Prater initially joined the minority staff of the Senate Finance Committee under Bob Packwood of Oregon. “I wanted to work inside the policy-making arena in Washington,” he said, explaining the move to Washington. “I figured I would be there about two years, but the bug kind of bites you. You have a chance to participate in making policy and advising on ideas, on molding them into law. That’s a great opportunity.”
Since 1990 Prater has served three committee chairmen, whose power has shifted with each major election. He currently works on the majority staff of Chairman Charles Grassley, a republican from Iowa. As senior counsel to Senator Grassley, Prater said his primary responsibility is to advise the Finance Committee and present options on legislative issues. “When the committee works on a project, it is important to know all aspects of what they are considering,” he explained. “I talk to folks and reminded them, ‘We’re making law here.’ You don’t want to do something unless you know all the consequences.”
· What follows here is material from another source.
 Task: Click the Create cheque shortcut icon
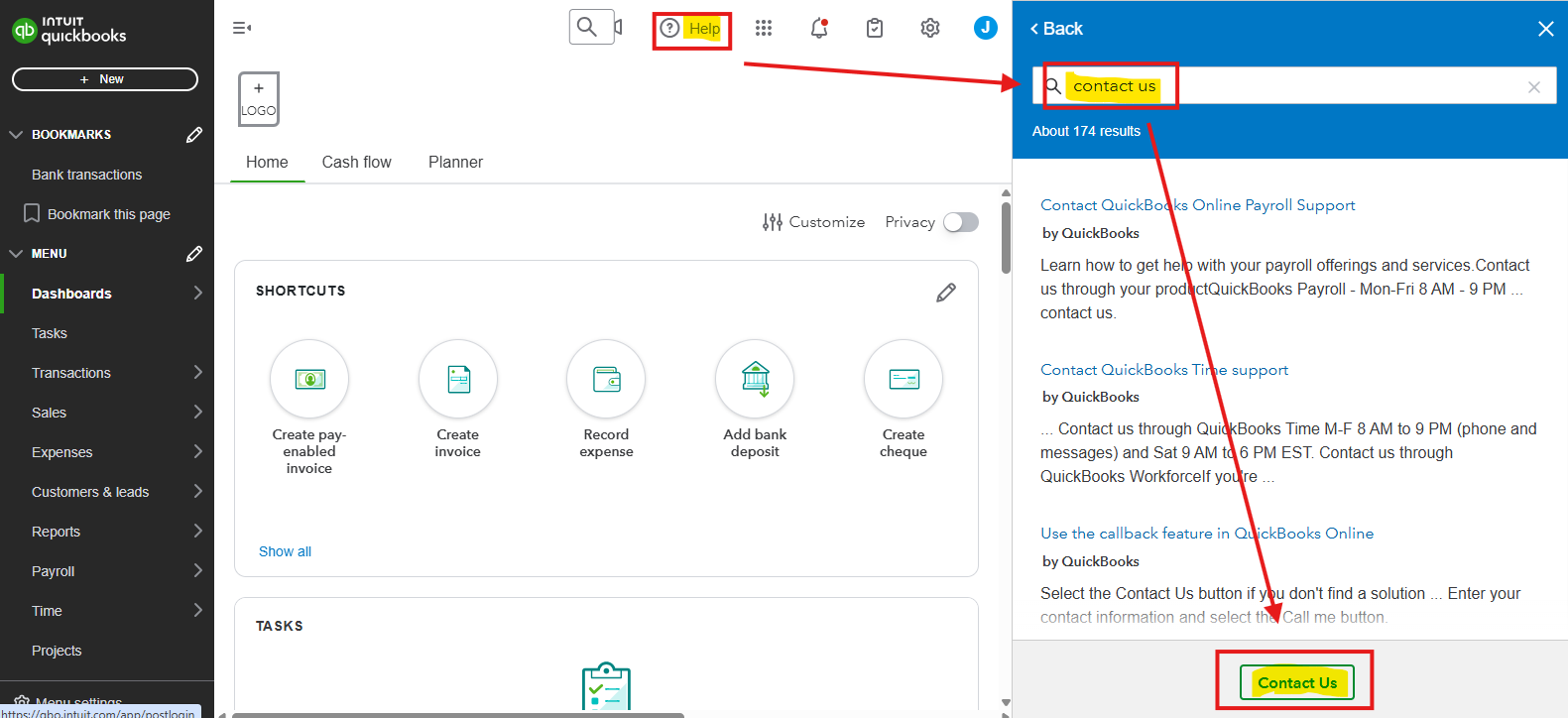coord(904,380)
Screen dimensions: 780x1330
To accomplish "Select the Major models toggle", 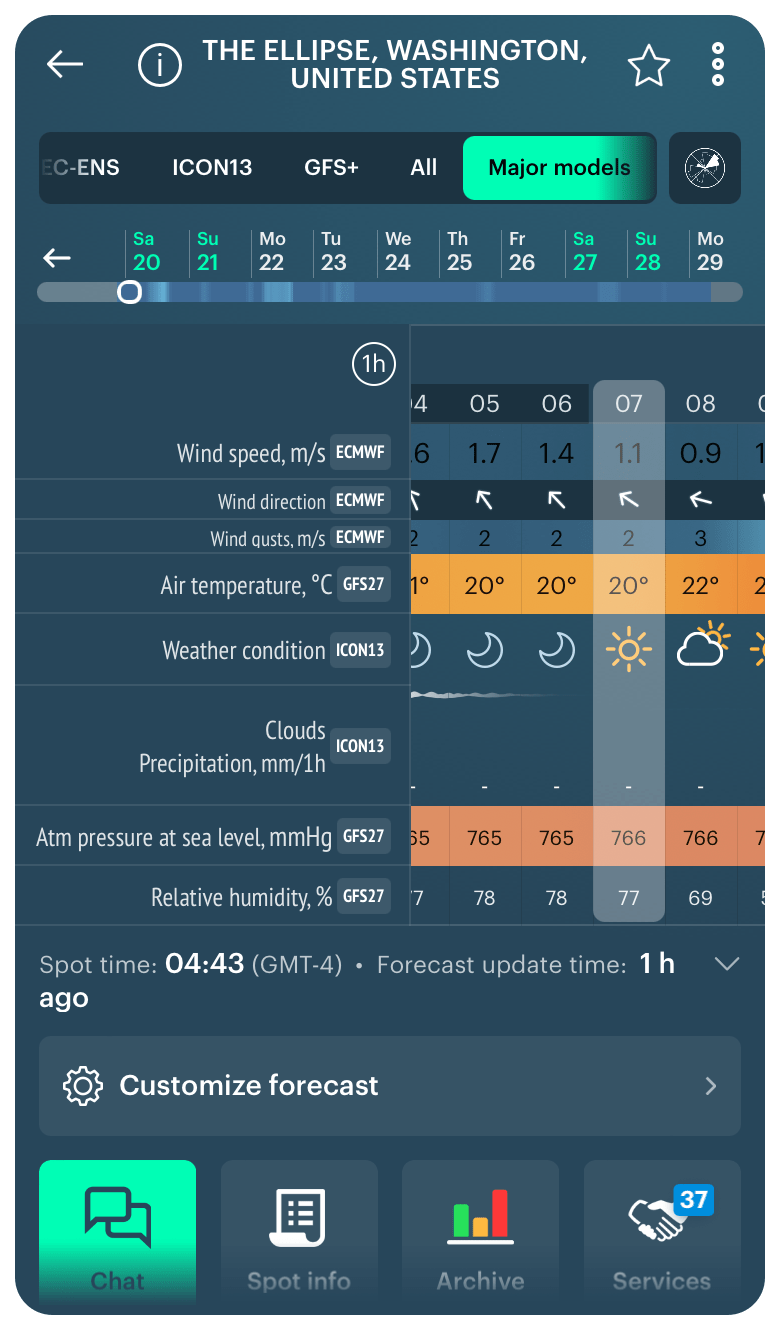I will [x=559, y=169].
That diligence has served Prater well in Washington, where he has learned to wade through murky political waters unscathed. “In politics, people need to understand what is going on and where everyone stands on an issue,” he said. “You need to know early on, ‘Are you with me or against me?’” Prater said that knowledge comes partly from training — presenting issues, explaining issues and learning to take some heat — and partly from expecting the unexpected. Despite all his experience, Prater said he is still surprised by something every day.
“Washington has always been partisan at times,” he explained. “But in the Senate, if you don’t have 60 votes, nothing happens. Since the 2000 elections, the majority knows better where it should assert its status and when to compromise. Over time you get a feeling for how things are going to play out — and you get a sense of humor about it.”
Although Prater still considers Portland his home, he has no immediate plans to leave his position with the Finance Committee. He said his job is the perfect convergence of accounting and law. “It’s a great job for a tax lawyer because we’re taught to figure out the rules,” he said. “In this job, you get to figure out how the rules will be shaped. There’s no other job like that. Making the rules in tax is a unique responsibility.”
Mark Prater JD’84
“I chose Willamette because I believed it would teach me 'the practical side of the law' and because the Research and Writing Program was known to be strong.”